A new U.S. government funding bill ushers in two initiatives to reduce greenhouse gas emissions.
As the year 2020 drew to a close, President Donald J. Trump’s decision to sign a $900 billion COVID-19 relief package dominated media headlines. But a less-publicized government funding bill, passed by Congress and signed by President Trump alongside the controversial pandemic relief package, featured multiple provisions to fight climate change that won bipartisan support.
As part of the $1.4 trillion omnibus spending bill passed with the relief package, lawmakers authorized the largest expenditure on renewable energy research and development since 2009: approximately $35 billion over the next five years. Of that, nearly $4 billion is earmarked for renewable energy research and development from sources such as wind, solar, geothermal, and hydropower. Another $6.6 billion is dedicated to developing nuclear power technology, and $6 billion will fund research on carbon capture and storage—a growing technology that may help control greenhouse gases emitted by fossil fuel energy generators.
Significantly, the spending law moves well beyond preexisting tax credits for land-based wind and solar energy, which were also extended in the same law and supported by Republicans in the past. The law also adds the first U.S. tax credit for offshore wind projects and applies to those that began construction in 2017, extending through 2025.
An additional provision in the law requires U.S. manufacturers to phase out using “potent planet-warming” chemicals, which circulate through air conditioners and refrigerators to keep the appliances cool. These chemical coolants, known as hydrofluorocarbons (HFCs), make up only a small percentage of greenhouse gases in the atmosphere, but they can possess 1,430 times the heat-trapping power of carbon dioxide. Over the next 15 years, the U.S. Environmental Protection Agency (EPA) is supposed to oversee an 85 percent phasedown of HFC production and consumption, although Americans who own older appliances may continue using high-HFC products.
The law’s HFC coolant provision has been touted as one of the most significant steps ever taken by the federal government to combat greenhouse gas emissions. The provision is projected to help prevent the equivalent of emitting 949 million tons of carbon dioxide by 2035. This compares roughly to the amount of emissions projected to result from the Trump Administration’s rollbacks on vehicle emissions standards and methane regulation. Put differently, the coolant provision could reduce annual emissions comparable to removing about 195 million cars from the road or cutting out Germany’s total emissions.
The coolant measure may also realign the United States with international action on climate change, a priority of the incoming Biden Administration. The phasedown schedule mirrors the terms of a 2016 accord signed in Kigali, Rwanda, in which 197 nations agreed to phase out HFCs in favor of less climate-threatening chemicals. The chief U.S. negotiators of the Kigali amendment were John Kerry, former secretary of state, and Gina McCarthy, former EPA administrator—both of whom have been appointed as President-Elect Joe Biden’s top White House climate advisors.
But the coolant provision has also garnered support from Republican politicians, as they join the private sector in championing the phaseout of HFCs. For several years, a major air-conditioning, heating, and refrigeration industry group has lobbied U.S. lawmakers to adopt the Kigali amendment, arguing that American companies are already leaders in the technology required to replace HFCs.
Republican politicians may have also noticed that at least seven states have passed laws designed to reduce HFCs, and nine other states have announced their intention to do so, creating a patchwork of regulations that manufacturers may have difficulty navigating. By standardizing industry regulation, a federal coolant phasedown could “save American consumers $3.7 billion over 15 years, increase U.S. manufacturing by almost $39 billion over seven years,” and create 150,000 additional jobs.
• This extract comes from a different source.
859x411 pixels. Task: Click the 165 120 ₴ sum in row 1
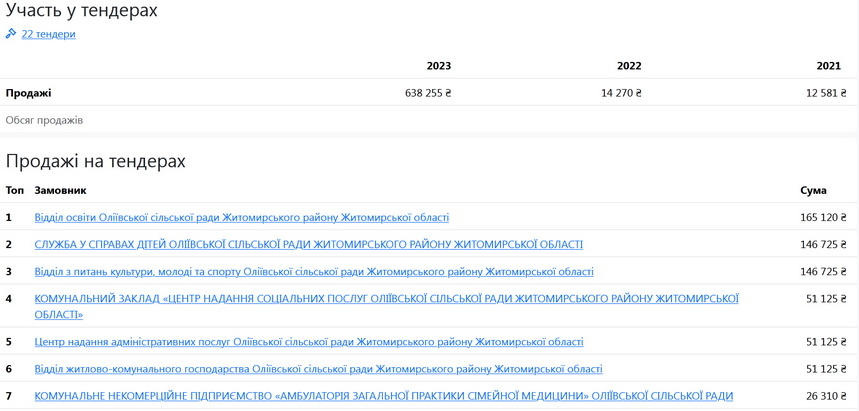(823, 217)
Taken together, the several provisions in the latest omnibus funding legislation represent a major step forward for U.S. climate policy. In a political arena often deadlocked over partisan debates, the omnibus spending law has greenlighted some of the most significant renewable energy spending in over a decade.
The only comparable effort in recent memory occurred in 2009, when President Barack Obama signed legislation authorizing $90 billion for renewable energy generation and modernization of the U.S. electricity grid. As a result, the U.S. Chamber of Commerce reportedly has referred to the new law as the most significant energy legislation since 2007; in recent years, spending on renewable energy has been limited to tax credits.
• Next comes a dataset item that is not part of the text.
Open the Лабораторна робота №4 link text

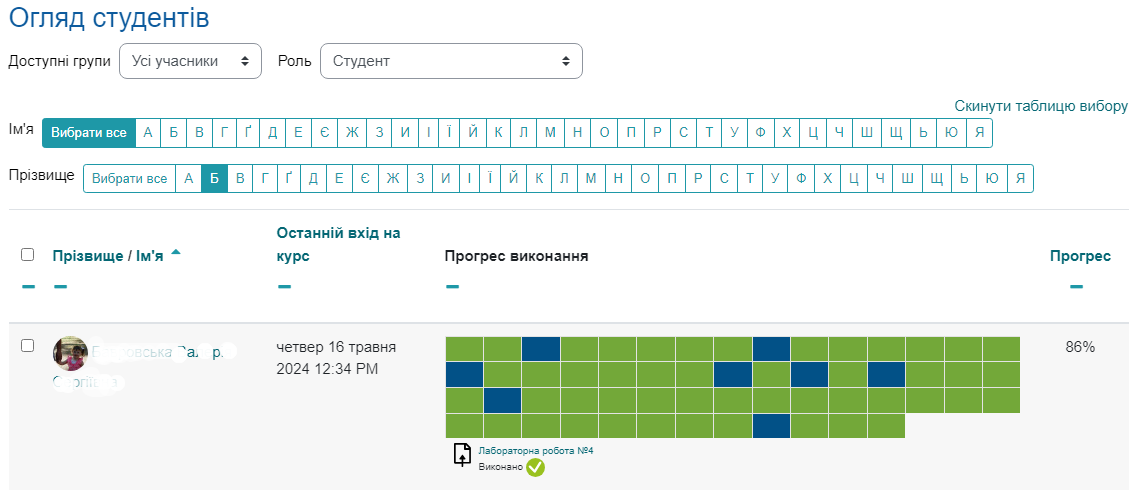(x=536, y=451)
Of course, triumphant statements by Democratic leaders do not necessarily mean that Senate Republicans have turned a corner and are willing to drop their opposition to other climate change policies. Democrats’ and environmentalists’ celebration of the omnibus legislation’s renewable energy and coolant provisions may simply represent an effort to find some good news at the end of a year marked by widespread despair.